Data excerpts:
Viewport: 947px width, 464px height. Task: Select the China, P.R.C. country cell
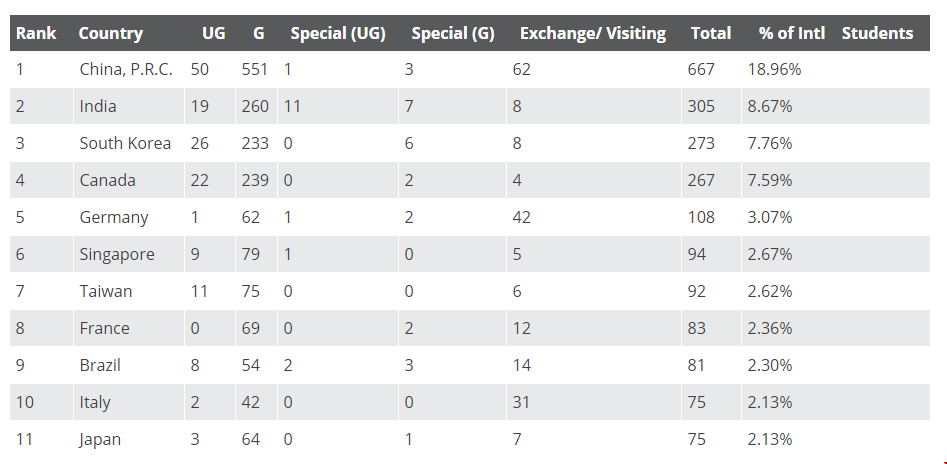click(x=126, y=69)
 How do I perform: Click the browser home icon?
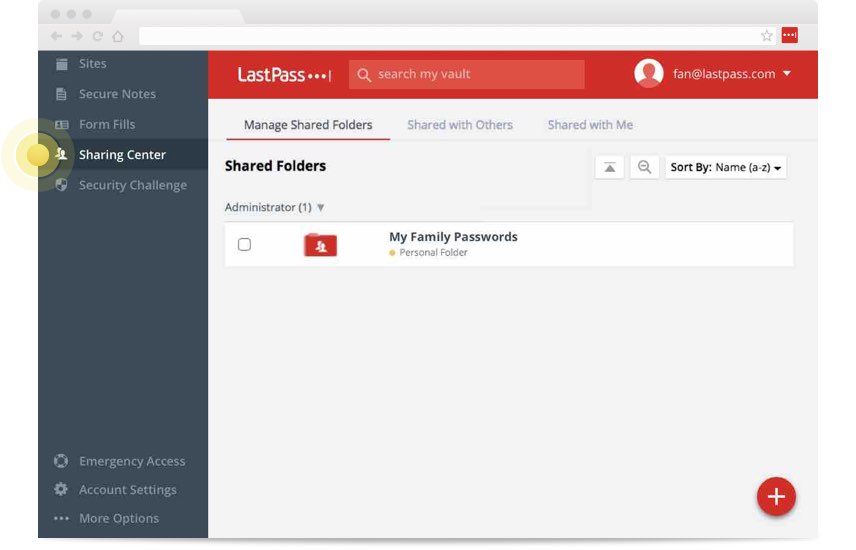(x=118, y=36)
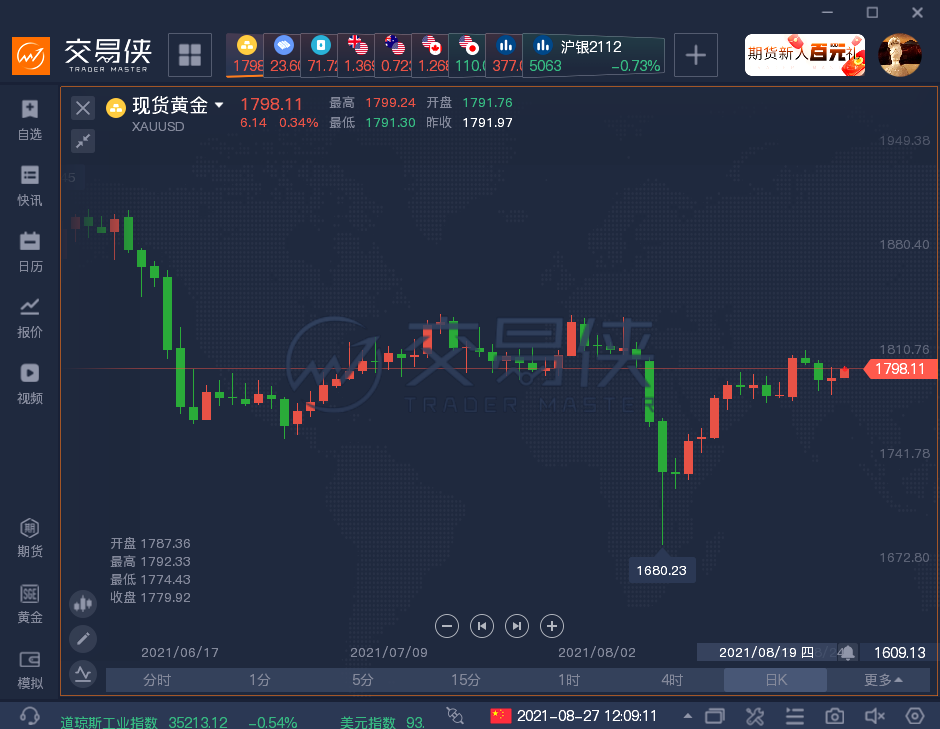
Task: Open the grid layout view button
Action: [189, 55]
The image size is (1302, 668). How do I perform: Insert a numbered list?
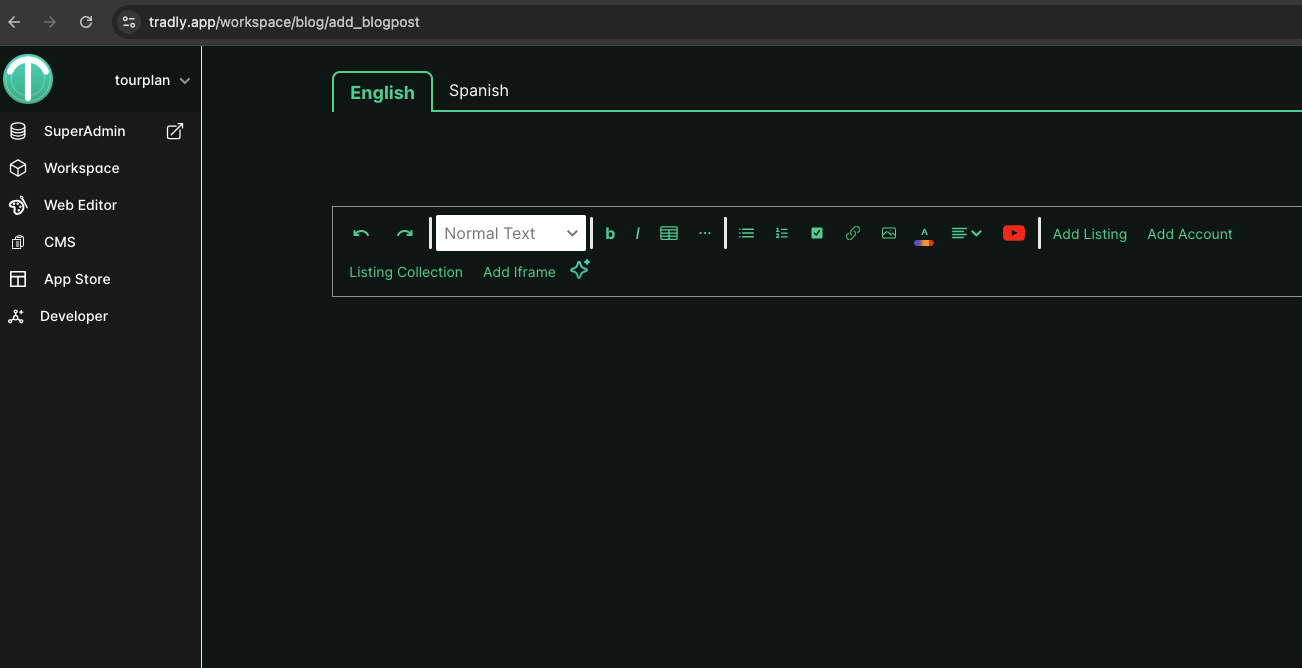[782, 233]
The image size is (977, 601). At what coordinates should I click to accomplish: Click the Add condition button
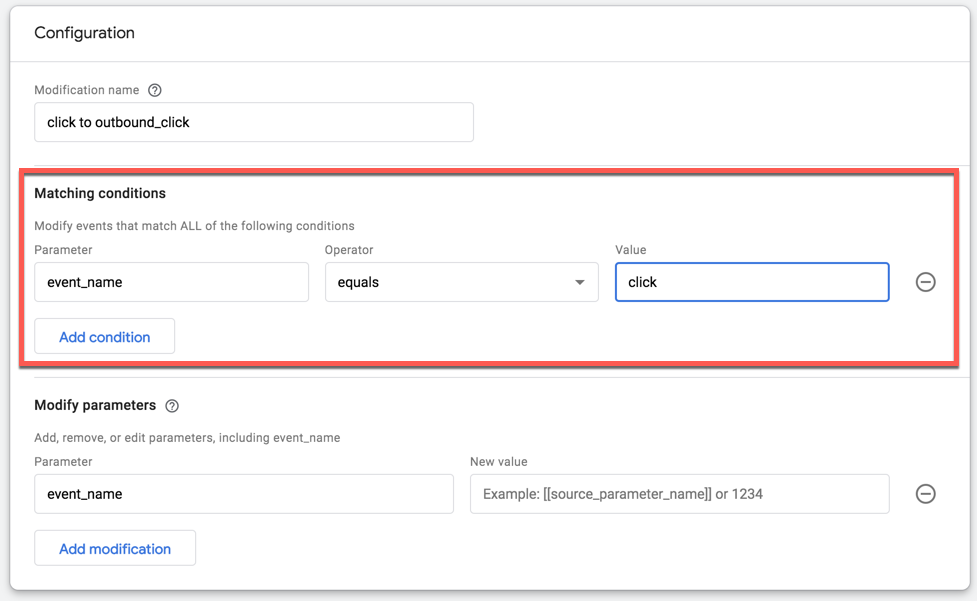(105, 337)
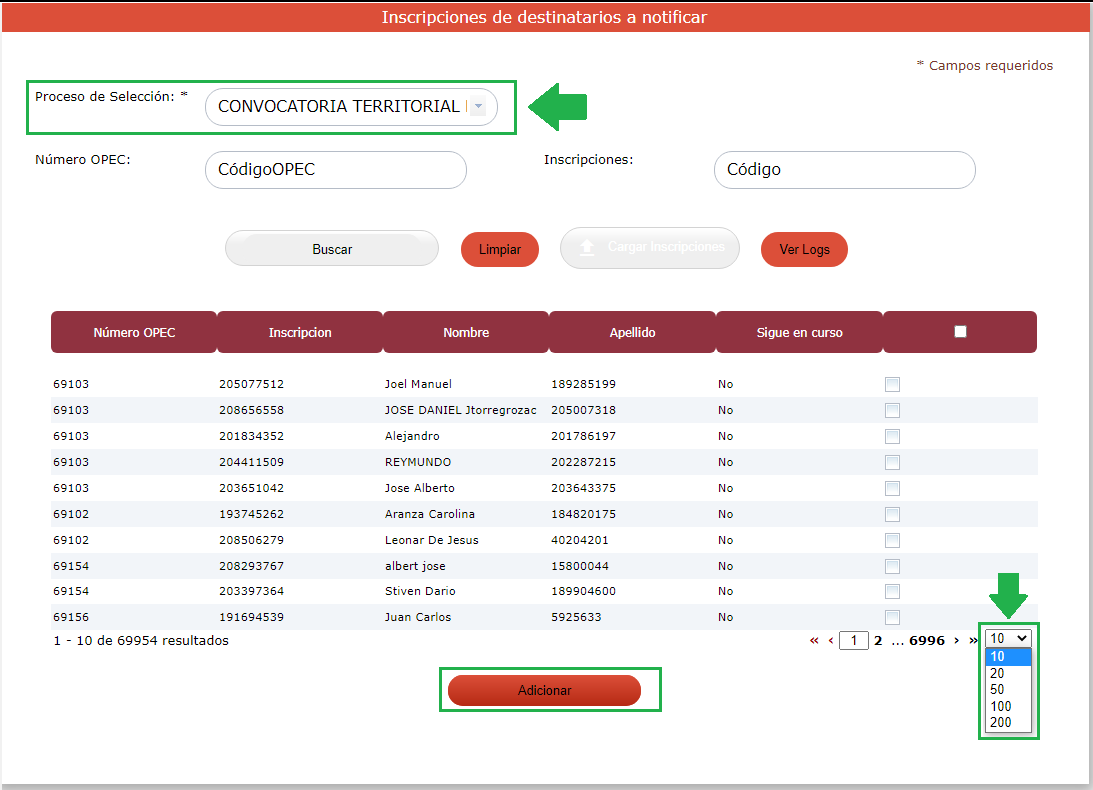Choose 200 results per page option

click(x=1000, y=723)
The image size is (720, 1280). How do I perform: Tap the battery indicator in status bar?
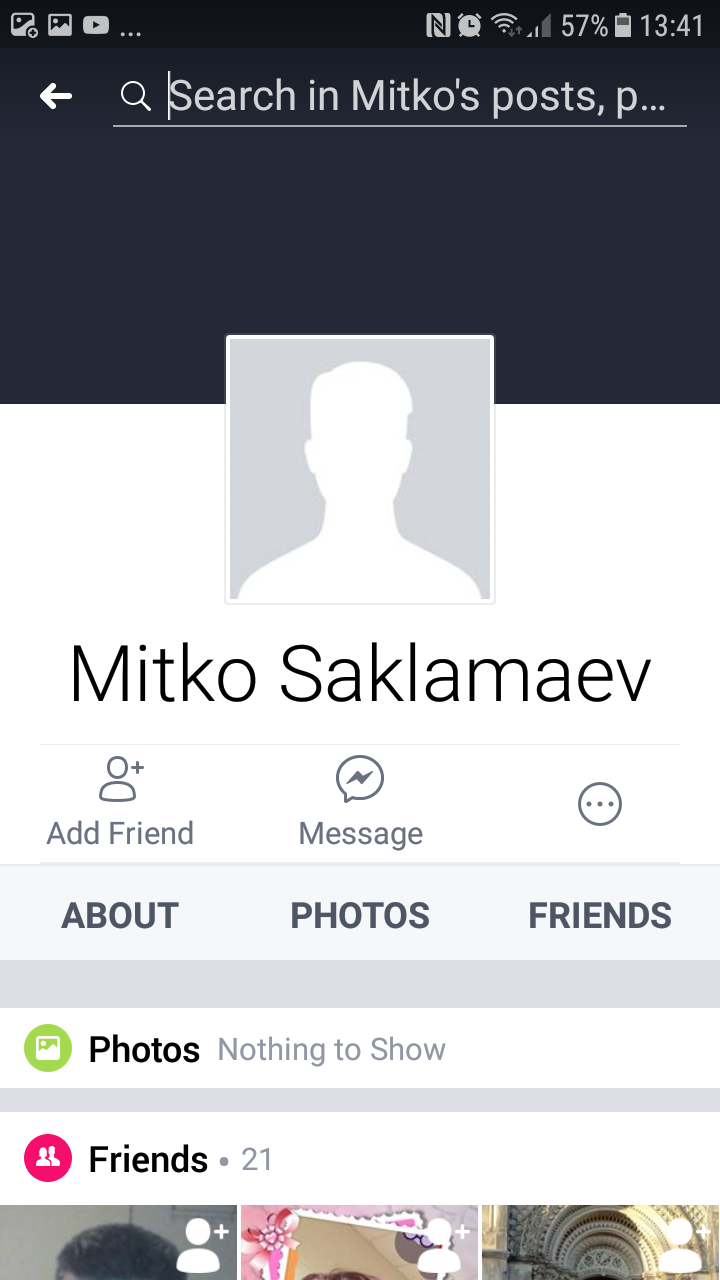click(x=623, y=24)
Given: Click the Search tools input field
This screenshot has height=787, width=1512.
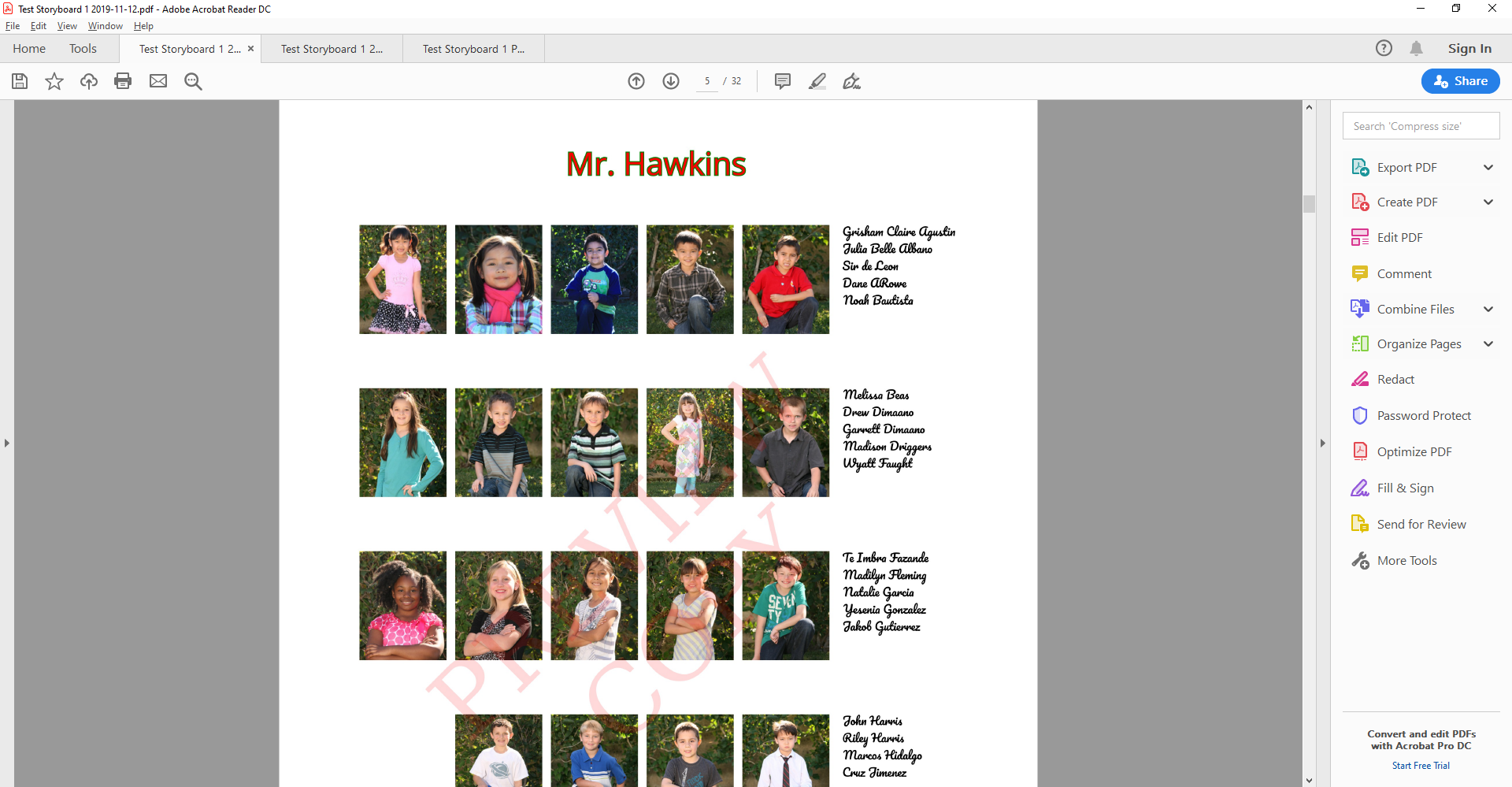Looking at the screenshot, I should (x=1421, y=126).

* **TASK DESCRIPTION**: Print every entry exactly. Pictures are not part of the copy.

* **RESPONSE TO THE TASK**:
Viewport: 947px width, 464px height. Task: Select the China, P.R.C. country cell
click(x=126, y=69)
 How do I perform: Click the browser home icon?
(x=118, y=36)
Task: Open the grid layout view button
Action: [189, 55]
The image size is (1302, 668). How do I perform: Insert a numbered list?
[782, 233]
The image size is (977, 601). At what coordinates should I click to accomplish: Click the Add condition button
(105, 337)
Choose 200 results per page option

click(x=1000, y=723)
The image size is (720, 1280). How do I perform: Tap the battery indicator in status bar?
click(x=623, y=24)
Given: Click the Search tools input field
This screenshot has height=787, width=1512.
Looking at the screenshot, I should (x=1421, y=126).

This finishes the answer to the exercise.